Hasil audit Badan Pemeriksa Keuangan semakin menunjukkan banyaknya penyimpangan proyek Hambalang. Pembangunan pusat olahraga di Sentul, Jawa Barat, ini tampak dipaksakan. Itu sebabnya, Komisi Pemberantasan Korupsi perlu membongkarnya secara tuntas semua sisi proyek ini.
Dalam audit investigasi tahap II itu, BPK sampai pada kesimpulan: seharusnya proyek Hambalang tak layak dilanjutkan karena berada pada zona tanah yang rapuh. Nyatanya proyek itu terus dijalankan, bahkan anggarannya membengkak menjadi Rp 2,5 triliun. Karena kenekatan sekaligus penyimpangan ini, diperkirakan kerugian negara mencapai Rp 471,7 miliar lebih.

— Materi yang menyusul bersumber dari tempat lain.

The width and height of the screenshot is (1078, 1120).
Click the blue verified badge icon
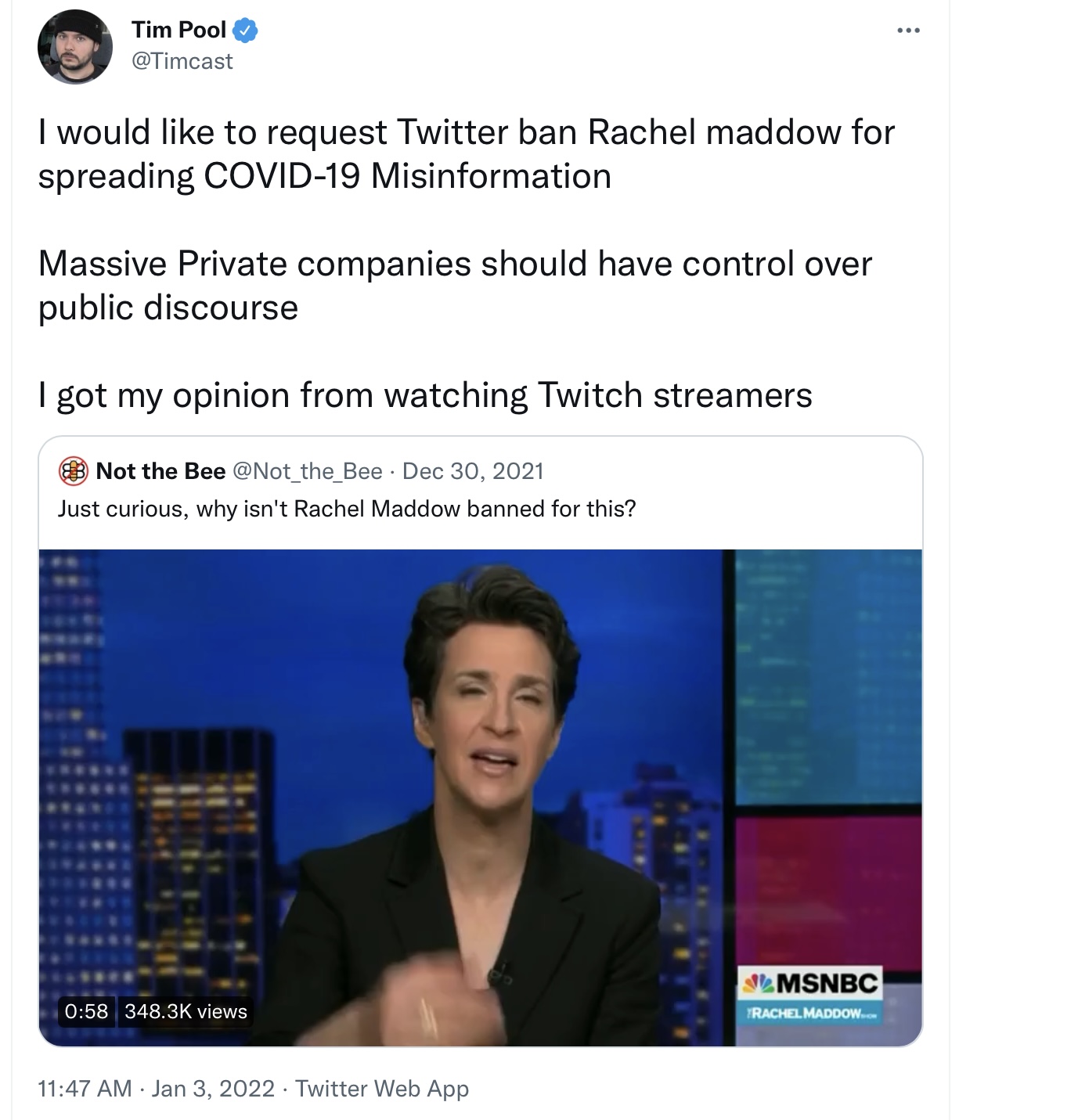246,31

KPK sejauh ini baru menetapkan beberapa tersangka kasus itu. Di antaranya, bekas Menteri Pemuda dan Olahraga Andi Mallarangeng dan anak buahnya, bekas pejabat PT Adhi Karya sebagai kontraktor, serta bekas Ketua Umum Partai Demokrat Anas Urbaningrum. Padahal banyak figur lain yang terlibat dalam patgulipat proyek itu.
Dari hasil audit terbaru tersebut, BPK juga mendapatkan beberapa temuan. Pertama, pencabutan Peraturan Menteri Keuangan Nomor 56/PMK.02/2010 yang diganti dengan PMK Nomor 194/PMK.02/2011 tentang tata cara pengajuan persetujuan kontrak tahun jamak dalam pengadaan barang/jasa pemerintah. Dalam peraturan lama, ada syarat yang mewajibkan adanya rekomendasi pendapat teknis dari menteri teknis dan persetujuan DPR untuk mendapatkan kontrak tahun jamak. Sedangkan peraturan baru itu menghapus persyaratan tersebut.
Kedua, anggota DPR terlibat dalam memuluskan lolosnya anggaran untuk proyek Hambalang. Sejumlah legislator telah menandatangani persetujuan alokasi Anggaran Perubahan 2010 sebesar Rp 600 miliar meskipun belum dibahas dengan Kementerian Olahraga.
Temuan ketiga, PT Dutasari Citralaras, subkontraktor pekerjaan mechanical dan electrical Hambalang, diduga menggangsir duit proyek Hambalang. Nilai proyek yang digarap Dutasari mencapai Rp 324,5 miliar-nilai proyek terbesar dibanding 38 perusahaan subkontraktor Hambalang lainnya.
Keempat, petinggi perusahaan ini diduga memalsukan akta kepemilikan saham. Nama Athiyyah Laila, istri Anas Urbaningrum, yang semula tercantum sebagai komisaris PT Dutasari, tak muncul lagi pada akta 2009. Tapi akta baru ini diduga dipalsukan dan tidak terdaftar di Kementerian Hukum dan HAM, karena dibuat baru belakangan.
Sederet temuan itu harus segera diusut oleh KPK dan penegak hukum yang lain. Kepolisian, misalnya, perlu mengusut pemalsuan akta. Sesuai dengan Kitab Undang-undang Hukum Pidana, baik notaris maupun pihak pemesan akta palsu bisa terancam hukuman penjara.
KPK seharusnya segera pula mengusut keterlibatan anggota DPR, pejabat Kementerian Keuangan, juga subkontraktor Hambalang, yang selama ini belum disentuh. Membiarkan kasus ini berlarut-larut justru semakin mempersulit pengusutan karena ada kemungkinan pelaku punya kesempatan untuk menyembunyikan kejahatannya.